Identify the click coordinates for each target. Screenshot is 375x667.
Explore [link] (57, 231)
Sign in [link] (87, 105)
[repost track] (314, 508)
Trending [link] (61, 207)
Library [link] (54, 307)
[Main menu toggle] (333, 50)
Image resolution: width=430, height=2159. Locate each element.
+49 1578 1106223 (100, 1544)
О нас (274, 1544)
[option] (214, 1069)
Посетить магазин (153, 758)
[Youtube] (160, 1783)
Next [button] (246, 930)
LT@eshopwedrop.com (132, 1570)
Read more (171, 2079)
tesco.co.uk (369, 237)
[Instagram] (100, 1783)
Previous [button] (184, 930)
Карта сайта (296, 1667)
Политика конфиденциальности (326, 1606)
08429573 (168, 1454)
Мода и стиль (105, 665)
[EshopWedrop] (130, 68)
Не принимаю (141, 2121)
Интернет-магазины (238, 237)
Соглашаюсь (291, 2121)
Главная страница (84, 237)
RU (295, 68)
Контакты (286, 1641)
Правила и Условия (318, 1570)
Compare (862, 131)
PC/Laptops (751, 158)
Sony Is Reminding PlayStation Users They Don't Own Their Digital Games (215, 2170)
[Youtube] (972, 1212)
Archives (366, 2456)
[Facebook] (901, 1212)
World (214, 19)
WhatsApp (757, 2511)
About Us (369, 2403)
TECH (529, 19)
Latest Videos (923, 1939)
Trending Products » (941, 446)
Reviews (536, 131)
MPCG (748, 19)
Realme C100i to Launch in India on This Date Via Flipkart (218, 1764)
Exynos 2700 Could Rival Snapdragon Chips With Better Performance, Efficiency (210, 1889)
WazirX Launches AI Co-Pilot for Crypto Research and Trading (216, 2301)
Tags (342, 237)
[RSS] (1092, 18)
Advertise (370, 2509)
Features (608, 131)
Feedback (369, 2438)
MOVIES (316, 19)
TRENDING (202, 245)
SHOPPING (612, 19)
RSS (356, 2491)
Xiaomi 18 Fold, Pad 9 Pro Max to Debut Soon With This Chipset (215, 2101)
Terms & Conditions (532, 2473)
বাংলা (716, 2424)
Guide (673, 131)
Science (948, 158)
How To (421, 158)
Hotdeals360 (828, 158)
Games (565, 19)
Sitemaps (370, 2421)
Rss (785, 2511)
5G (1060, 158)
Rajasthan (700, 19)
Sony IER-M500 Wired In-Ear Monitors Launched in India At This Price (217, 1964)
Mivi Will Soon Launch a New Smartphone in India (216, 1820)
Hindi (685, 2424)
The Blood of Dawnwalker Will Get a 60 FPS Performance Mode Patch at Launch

What you need to do - Return all of the entries above exactly as they stand.

Expected answer -
Identify the click coordinates for each target. Screenshot is 375x667.
Explore [link] (57, 231)
Sign in [link] (87, 105)
[repost track] (314, 508)
Trending [link] (61, 207)
Library [link] (54, 307)
[Main menu toggle] (333, 50)
Image resolution: width=430, height=2159. Locate each element.
+49 1578 1106223 (100, 1544)
О нас (274, 1544)
[option] (214, 1069)
Посетить магазин (153, 758)
[Youtube] (160, 1783)
Next [button] (246, 930)
LT@eshopwedrop.com (132, 1570)
Read more (171, 2079)
tesco.co.uk (369, 237)
[Instagram] (100, 1783)
Previous [button] (184, 930)
Карта сайта (296, 1667)
Политика конфиденциальности (326, 1606)
08429573 (168, 1454)
Мода и стиль (105, 665)
[EshopWedrop] (130, 68)
Не принимаю (141, 2121)
Интернет-магазины (238, 237)
Соглашаюсь (291, 2121)
Главная страница (84, 237)
RU (295, 68)
Контакты (286, 1641)
Правила и Условия (318, 1570)
Compare (862, 131)
PC/Laptops (751, 158)
Sony Is Reminding PlayStation Users They Don't Own Their Digital Games (215, 2170)
[Youtube] (972, 1212)
Archives (366, 2456)
[Facebook] (901, 1212)
World (214, 19)
WhatsApp (757, 2511)
About Us (369, 2403)
TECH (529, 19)
Latest Videos (923, 1939)
Trending Products » (941, 446)
Reviews (536, 131)
MPCG (748, 19)
Realme C100i to Launch in India on This Date Via Flipkart (218, 1764)
Exynos 2700 Could Rival Snapdragon Chips With Better Performance, Efficiency (210, 1889)
WazirX Launches AI Co-Pilot for Crypto Research and Trading (216, 2301)
Tags (342, 237)
[RSS] (1092, 18)
Advertise (370, 2509)
Features (608, 131)
Feedback (369, 2438)
MOVIES (316, 19)
TRENDING (202, 245)
SHOPPING (612, 19)
RSS (356, 2491)
Xiaomi 18 Fold, Pad 9 Pro Max to Debut Soon With This Chipset (215, 2101)
Terms & Conditions (532, 2473)
বাংলা (716, 2424)
Guide (673, 131)
Science (948, 158)
How To (421, 158)
Hotdeals360 (828, 158)
Games (565, 19)
Sitemaps (370, 2421)
Rss (785, 2511)
5G (1060, 158)
Rajasthan (700, 19)
Sony IER-M500 Wired In-Ear Monitors Launched in India At This Price (217, 1964)
Mivi Will Soon Launch a New Smartphone in India (216, 1820)
Hindi (685, 2424)
The Blood of Dawnwalker Will Get a 60 FPS Performance Mode Patch at Launch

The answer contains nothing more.